X-Men: Apocalypse

Star Rating: 2 out of 5 stars

The original X-Men trilogy, although a superhero film, made it a point to say something about the world around us. There were underlying themes in each of the films about the outcast individual and his or her place in society, specifically those with different lifestyles. We see two dichotomous opinions about this personified with Charles Xavier and Magneto where one believes humans and mutants should live in harmony, while the other believes humans have no place in a mutant future. When Matthew Vaughn started a trilogy of X-Men prequels with X-Men: First Class, he took those themes of belonging and added a historical element to the story where the X-Men had involvement with the Cuban Missile Crisis. This historical element carried over to its sequel, X-Men: Days of Future Past, where the series also tried to reconcile inconsistencies between the first trilogy and this new series of X-Men films. Days of Future Past brought together the new faces with a majority of the old faces and wove a story through time that culminated in an assassination attempt on the creator of the Sentinels and the President of the United states. Another plot point in Days of Future Past included Magneto involved with the assassination of JFK. Like First Class, history was almost a character itself in the way the various X-Men interacted with it in the films. It added a unique layer to the story to see the X-Men have direct involvement with these real life historical events. This summer brought us X-Men: Apocalypse, which tried its hardest to continue the decade hopping theme of the first two films, only this time it failed miserably.

The film takes place a decade after the events of X-Men: Days of Future Past. It follows Magneto (Michael Fassbender), Mystique (Jennifer Lawrence), and Charles Xavier (James McAvoy) and quickly brings the viewer up to speed with what each character has been doing since the last film. Magneto is in hiding after publicly trying to kill the president and a bunch of people in Days of Future Past, Mystique is helping “save” mutants by rescuing them from underground mutant fights, and Xavier is doing what he does best, schooling mutants and teaching them how to use their powers for good while also sharing the world with normal humans. In Egypt the worlds oldest mutant (Apocalypse, played by Oscar Isaac) awakes from a hundred (thousand?) year slumber beneath the city. Apocalypse then assembles his four horsemen of the apocalypse (get it?) to take over the world and kill humans so that mutants can be the dominant race on the planet. Xavier and his X-Men take on Apocalypse because they believe that the world should be shared between mutants and humans.

With all of the superhero/comic book film we are inundated with every year, I did not think it was possible to make one with a more generic story. This film takes all of the things that made the previous two films great and completely ignores them for cheap rehashes from the previous films. The previous films brought us antagonists who were less concerned with destroying the world and more focused on letting the world destroy itself. Apocalypse is different in that he literally sets off the bomb to  destroy humanity, and then shoots it into space. I guess this is because he wants to destroy humanity himself using the first four mutants he finds, and then rebuilt the world in his image. Instead of finding creative ways to incorporate the mutants into historical events, this film incorporates as much fan service as possible. They tried their hardest to recreate the Quicksilver scene from the first film, but with more lives on the line and significantly less humor. Theres even a Wolverine cameo that gets shoehorned into the middle of the film.

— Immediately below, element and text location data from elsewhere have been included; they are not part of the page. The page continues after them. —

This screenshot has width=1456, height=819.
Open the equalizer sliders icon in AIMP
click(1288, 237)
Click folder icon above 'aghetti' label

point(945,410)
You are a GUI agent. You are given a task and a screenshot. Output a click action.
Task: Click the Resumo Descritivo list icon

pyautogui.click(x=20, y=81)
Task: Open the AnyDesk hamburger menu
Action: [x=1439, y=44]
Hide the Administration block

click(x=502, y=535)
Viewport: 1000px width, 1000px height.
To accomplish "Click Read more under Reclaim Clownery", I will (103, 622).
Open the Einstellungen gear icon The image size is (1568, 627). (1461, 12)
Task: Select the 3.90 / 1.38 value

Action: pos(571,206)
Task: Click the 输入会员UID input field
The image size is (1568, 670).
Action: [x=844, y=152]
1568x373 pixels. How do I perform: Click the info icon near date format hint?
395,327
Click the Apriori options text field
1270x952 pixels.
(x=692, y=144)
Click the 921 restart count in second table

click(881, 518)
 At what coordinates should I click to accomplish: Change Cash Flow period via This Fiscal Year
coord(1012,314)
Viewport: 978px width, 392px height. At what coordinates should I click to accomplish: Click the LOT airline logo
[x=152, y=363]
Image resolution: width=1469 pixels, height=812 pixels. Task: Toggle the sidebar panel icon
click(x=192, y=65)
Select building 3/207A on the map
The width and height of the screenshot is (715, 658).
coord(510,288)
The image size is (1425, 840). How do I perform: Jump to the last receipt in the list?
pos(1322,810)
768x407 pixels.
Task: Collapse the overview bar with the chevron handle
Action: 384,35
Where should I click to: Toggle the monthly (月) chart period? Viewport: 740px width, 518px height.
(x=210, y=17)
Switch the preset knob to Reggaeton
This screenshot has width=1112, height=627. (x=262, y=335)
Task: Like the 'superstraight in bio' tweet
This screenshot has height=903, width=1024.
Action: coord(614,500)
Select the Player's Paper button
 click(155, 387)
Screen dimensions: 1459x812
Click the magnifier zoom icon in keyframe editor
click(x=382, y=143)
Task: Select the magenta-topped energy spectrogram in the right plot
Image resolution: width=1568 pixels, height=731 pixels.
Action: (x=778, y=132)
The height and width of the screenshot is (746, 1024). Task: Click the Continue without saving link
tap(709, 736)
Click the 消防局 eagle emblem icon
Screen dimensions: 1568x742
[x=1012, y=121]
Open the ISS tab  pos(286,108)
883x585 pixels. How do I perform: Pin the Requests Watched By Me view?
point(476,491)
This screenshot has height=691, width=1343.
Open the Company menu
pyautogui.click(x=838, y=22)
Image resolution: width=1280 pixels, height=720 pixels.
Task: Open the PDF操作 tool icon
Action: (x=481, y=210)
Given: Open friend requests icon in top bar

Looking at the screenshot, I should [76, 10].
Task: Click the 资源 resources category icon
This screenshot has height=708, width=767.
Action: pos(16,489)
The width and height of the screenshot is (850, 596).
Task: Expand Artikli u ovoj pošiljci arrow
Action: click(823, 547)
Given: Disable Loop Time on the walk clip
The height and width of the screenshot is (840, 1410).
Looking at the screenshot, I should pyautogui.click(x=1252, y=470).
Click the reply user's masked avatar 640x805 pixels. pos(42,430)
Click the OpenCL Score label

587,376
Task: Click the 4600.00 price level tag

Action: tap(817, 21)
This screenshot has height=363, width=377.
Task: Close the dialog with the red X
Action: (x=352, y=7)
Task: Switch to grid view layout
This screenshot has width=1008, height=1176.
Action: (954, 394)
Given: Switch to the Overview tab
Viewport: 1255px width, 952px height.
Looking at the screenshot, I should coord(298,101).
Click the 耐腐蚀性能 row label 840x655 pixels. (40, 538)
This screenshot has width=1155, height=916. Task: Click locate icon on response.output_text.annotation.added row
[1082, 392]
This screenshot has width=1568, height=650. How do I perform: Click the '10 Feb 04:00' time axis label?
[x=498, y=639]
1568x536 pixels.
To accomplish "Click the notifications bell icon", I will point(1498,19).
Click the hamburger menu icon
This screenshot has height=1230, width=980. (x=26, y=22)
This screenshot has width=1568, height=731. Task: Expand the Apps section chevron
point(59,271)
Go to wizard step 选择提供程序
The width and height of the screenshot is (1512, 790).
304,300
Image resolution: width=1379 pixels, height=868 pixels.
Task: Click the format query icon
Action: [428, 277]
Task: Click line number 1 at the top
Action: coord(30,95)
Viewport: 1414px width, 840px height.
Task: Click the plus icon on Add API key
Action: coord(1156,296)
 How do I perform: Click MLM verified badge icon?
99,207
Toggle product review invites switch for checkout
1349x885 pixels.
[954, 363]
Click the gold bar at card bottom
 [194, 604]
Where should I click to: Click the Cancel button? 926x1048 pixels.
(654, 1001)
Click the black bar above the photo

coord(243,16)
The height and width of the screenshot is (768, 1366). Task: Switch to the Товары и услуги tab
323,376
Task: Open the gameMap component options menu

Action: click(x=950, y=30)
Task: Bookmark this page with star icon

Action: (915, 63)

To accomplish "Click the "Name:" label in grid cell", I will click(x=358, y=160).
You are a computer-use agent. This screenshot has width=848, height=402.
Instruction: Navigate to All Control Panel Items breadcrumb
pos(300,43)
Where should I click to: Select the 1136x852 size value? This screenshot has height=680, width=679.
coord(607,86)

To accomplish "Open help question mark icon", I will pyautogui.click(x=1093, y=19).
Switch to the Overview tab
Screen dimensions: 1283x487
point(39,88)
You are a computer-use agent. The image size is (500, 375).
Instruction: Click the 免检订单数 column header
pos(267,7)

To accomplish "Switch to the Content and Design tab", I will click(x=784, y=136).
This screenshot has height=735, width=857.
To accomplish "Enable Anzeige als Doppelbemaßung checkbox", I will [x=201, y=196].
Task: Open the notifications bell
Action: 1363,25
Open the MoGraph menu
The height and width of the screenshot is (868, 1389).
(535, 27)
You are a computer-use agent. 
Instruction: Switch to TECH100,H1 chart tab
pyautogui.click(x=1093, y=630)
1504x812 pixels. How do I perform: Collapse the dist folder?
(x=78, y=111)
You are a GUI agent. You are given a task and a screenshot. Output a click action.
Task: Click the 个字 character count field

There are few redeeming qualities about this film, I like most other nerds, thought Apocalypse looked terrible when the first images of him surfaced on the internet. In the film, it wasn’t as terrible as it first appeared, although it was still pretty bad. If he is supposed to be one of the X-Men’s greatest enemies, he should be more visually and physically impressive like the comics have depicted him. The throwaway line about why Jennifer Lawrence doesn’t walk around with her blue skin easily undermines the cornerstone of her character from the last two films and her actions in this film go against everything her character stood for in the past two films. Her attraction to Magneto was his encouragement to be herself when Xavier told her to hide her true self so that she belonged. Even at the end of Days of Future Past, it seemed as if Mystique was still on Magneto’s side, even if she did stop him from killing Nixon.

The new mutants introduced, Jean Grey, Nightcrawler, Jubilee, and  Scott Summers, somehow become instant friends because of a mall trip that occurs off screen. So little time is devoted to these characters they are less characters and more living plot developments. They contribute so little to the overall film that they could have been skipped over entirely and it wouldn’t have changed a thing. In fact, without them, we could have avoided the unnecessary Wolverine Cameo. Quicksilver was the one character from Days of Future Past I wanted to carry over into more X-Men films, and even his pretense in this film was lacking everything that made his character good in the previous film

X-Men: Apocalypse is a bad film. The summer of 2016 was a bad season for blockbuster franchises. Instead of providing us with an interesting story that build upon the mythos of Apocalypse and incorporating that into history, we got a generic, villain wants to rule the world story. With Deadpool having significantly less money and resources and still being a better film, Fox better find a way to course correct, and they better do it soon.